I would attend my lectures and sit in classes where we would begin with a Islam prayer. I had no idea what the lecturer was saying in Arabic, but it was a very different way for me to start the academic day.

My subjects were:

Islamic Philosophy and Religious Practice
I was fortunate to have the opportunity to study this subject one on one with a lovely lecturer. Mohammed Roy was a lecturer who had studied in Melbourne and had experienced living in Australia. My major assignment for this subject was the early Islamic settlers of Australia. I had no idea that the Muslims had arrived in Australia and had been involved in farming sea cucumber and had been travellers across arid parts of Australia and had worked for transport companies. I also learnt about Suffism and that they have a philosophy that it is important to love the world. This includes trees, animals, other humans and all that surrounds you.

Indonesian Language
I was challenged every week by my fabulous linguist: ‘Yono’. He put me through a challenging routine every week. More than anything, we made each other laugh hysterically. Especially when there were severe lightening storms and I would hide under the conference table at the University.

Islamic Business Ethics
In this class, I learnt about elements of the Qur’an and how it is incorporated into everyday business dealings. This class in particular, was useful and transferable to elements of what I needed to know for attending the meetings at the Bank. It was beneficial to have a basic knowledge of Qur’an verses as times I was viewing how they were included into banking contracts.

Bank Shariah Mandiri
Every day I attended the Bank Syariah Mandiri for 3 – 4 hours a day. I covered topics to do with Islamic banking transactions, and the variety of products Bank Syariah Mandiri offered the Islamic community.

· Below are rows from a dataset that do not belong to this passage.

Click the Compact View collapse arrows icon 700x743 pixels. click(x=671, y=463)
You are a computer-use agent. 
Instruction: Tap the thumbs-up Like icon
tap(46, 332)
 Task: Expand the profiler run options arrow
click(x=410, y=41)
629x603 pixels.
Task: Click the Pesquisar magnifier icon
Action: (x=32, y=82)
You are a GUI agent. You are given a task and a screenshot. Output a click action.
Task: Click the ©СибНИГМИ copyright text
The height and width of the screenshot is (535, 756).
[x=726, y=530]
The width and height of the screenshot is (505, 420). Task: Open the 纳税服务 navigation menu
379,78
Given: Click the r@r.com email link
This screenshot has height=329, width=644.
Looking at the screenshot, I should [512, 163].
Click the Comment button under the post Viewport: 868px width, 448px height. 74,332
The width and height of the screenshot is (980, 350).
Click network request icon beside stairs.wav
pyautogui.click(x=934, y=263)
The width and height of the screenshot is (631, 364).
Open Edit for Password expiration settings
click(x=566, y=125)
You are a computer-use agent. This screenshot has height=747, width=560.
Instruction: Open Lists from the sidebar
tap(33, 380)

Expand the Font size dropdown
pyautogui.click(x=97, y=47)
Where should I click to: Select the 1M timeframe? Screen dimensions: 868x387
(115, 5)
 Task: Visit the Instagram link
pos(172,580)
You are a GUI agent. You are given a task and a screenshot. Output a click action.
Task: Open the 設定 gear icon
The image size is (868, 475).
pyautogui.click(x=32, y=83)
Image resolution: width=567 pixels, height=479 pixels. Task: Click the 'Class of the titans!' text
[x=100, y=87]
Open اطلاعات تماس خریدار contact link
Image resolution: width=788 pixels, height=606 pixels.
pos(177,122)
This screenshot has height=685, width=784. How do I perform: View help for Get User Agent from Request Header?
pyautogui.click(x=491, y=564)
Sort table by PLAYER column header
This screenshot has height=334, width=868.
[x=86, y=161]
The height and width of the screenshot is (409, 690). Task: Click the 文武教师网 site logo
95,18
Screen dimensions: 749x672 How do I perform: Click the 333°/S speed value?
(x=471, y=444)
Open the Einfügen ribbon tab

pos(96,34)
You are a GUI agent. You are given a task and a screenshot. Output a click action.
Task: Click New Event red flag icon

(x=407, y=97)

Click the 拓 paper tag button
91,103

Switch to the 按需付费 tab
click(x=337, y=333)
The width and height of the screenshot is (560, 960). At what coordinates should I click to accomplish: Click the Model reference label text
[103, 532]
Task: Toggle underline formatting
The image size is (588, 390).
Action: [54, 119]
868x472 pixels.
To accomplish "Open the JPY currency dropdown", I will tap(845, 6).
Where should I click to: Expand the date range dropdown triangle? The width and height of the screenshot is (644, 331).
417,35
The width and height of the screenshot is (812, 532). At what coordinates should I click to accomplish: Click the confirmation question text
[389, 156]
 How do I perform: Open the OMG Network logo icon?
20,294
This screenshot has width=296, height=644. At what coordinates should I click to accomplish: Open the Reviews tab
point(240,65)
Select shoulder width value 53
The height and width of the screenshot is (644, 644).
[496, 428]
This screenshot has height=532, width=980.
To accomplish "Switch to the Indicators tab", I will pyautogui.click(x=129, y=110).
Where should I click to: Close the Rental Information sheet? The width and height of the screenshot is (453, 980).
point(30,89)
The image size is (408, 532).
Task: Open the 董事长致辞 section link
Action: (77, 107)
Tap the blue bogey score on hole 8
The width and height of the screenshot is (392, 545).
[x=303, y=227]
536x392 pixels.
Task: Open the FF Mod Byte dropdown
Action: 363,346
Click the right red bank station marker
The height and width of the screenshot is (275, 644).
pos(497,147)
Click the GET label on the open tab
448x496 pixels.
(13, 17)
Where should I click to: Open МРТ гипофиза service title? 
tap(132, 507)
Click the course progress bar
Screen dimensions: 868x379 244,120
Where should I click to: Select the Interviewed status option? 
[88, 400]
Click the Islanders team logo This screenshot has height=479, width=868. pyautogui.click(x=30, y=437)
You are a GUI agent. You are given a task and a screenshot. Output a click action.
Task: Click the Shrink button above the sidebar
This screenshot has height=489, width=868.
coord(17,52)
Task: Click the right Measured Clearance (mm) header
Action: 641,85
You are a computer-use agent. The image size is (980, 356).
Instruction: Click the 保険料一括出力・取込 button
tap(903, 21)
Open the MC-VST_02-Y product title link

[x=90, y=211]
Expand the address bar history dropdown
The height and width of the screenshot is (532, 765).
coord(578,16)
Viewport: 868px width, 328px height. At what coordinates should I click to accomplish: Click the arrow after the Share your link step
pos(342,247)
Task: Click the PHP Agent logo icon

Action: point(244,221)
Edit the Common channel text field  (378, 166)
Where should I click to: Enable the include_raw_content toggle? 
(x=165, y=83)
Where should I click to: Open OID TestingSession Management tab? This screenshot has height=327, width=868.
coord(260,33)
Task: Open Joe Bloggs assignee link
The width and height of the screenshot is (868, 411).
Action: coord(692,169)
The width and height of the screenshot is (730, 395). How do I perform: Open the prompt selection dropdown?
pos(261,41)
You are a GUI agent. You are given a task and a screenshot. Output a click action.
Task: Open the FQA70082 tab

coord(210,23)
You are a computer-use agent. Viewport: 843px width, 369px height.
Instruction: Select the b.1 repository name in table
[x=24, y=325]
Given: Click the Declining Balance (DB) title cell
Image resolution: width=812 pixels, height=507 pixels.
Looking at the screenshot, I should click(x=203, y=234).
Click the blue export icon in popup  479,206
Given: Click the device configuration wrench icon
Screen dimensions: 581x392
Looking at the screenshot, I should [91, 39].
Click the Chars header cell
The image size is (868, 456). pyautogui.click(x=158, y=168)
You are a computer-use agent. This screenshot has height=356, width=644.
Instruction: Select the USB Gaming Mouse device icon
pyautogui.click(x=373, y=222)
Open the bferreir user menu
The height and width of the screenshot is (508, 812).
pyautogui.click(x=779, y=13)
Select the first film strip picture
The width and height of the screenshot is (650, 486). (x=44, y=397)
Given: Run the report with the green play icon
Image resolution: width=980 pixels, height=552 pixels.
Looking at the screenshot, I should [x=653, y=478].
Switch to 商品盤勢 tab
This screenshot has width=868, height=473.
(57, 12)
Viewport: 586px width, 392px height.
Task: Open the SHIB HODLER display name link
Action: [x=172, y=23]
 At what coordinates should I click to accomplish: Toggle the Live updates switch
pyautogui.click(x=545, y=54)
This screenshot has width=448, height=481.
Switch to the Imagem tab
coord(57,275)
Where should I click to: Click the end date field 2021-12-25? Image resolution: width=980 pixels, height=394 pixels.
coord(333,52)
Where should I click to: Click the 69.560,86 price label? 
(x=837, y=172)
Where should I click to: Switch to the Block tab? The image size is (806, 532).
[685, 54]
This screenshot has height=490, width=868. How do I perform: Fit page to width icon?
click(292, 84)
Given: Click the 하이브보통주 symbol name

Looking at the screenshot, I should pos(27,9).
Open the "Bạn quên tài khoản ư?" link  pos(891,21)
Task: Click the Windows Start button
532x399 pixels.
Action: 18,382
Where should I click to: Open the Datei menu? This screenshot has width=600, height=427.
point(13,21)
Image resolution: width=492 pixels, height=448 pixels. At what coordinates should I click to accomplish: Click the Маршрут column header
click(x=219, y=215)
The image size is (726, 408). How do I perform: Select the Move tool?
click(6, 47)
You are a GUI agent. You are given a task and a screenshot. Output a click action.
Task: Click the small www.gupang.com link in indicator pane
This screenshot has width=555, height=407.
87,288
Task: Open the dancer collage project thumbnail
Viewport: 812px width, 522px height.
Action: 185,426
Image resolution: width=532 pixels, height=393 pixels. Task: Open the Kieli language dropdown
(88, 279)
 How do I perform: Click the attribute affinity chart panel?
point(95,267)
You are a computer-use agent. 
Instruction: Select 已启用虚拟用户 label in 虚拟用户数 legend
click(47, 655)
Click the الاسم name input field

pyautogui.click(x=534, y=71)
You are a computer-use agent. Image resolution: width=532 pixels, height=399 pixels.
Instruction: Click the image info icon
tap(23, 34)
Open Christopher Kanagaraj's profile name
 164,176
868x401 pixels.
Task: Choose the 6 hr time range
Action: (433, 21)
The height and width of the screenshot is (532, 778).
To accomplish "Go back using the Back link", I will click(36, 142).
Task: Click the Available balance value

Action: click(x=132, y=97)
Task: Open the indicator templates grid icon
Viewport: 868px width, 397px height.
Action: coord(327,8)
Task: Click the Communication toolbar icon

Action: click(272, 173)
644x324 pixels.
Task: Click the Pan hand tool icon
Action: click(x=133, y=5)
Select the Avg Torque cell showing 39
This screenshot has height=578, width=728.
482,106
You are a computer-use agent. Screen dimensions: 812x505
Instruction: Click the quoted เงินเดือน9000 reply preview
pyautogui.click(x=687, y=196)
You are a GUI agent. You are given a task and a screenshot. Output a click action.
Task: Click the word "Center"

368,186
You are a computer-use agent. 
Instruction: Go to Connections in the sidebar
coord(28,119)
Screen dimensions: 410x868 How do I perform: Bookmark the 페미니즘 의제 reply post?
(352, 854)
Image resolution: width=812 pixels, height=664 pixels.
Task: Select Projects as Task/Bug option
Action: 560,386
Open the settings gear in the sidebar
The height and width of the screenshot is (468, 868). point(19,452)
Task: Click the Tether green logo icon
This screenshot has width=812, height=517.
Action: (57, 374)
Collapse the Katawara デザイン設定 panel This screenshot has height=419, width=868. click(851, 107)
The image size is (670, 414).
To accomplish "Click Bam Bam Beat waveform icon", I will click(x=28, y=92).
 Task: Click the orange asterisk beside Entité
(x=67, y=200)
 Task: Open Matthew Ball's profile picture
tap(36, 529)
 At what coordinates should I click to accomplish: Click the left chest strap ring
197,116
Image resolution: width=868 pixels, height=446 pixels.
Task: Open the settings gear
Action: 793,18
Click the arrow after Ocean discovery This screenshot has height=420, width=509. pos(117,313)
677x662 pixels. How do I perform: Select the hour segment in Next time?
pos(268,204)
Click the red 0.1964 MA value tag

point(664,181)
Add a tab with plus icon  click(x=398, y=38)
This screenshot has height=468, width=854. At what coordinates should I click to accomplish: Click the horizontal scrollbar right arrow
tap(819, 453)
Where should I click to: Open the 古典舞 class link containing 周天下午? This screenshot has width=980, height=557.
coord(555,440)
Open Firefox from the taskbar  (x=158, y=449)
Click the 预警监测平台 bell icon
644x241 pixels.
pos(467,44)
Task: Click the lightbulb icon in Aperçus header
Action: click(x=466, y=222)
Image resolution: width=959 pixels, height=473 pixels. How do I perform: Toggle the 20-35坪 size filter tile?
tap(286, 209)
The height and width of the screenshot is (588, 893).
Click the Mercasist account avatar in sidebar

Once my classes had finished, I began the trek home in my jilbab answering questions from people on the bus of where I came from, who I was, was I Christian, or Muslim?

I would walk through my little Kampung in my jilbab greeted by the children and asked how my day at University was. On occasions, there would be a Christian Church choir singing in my landlord’s living room. Around that same time, the local mosque would start with the azan. The church group would be singing concurrently with the azan. A dichotomy of worlds.

It was some of these diverse experiences that made me enjoy Indonesia. Every day was different and interesting.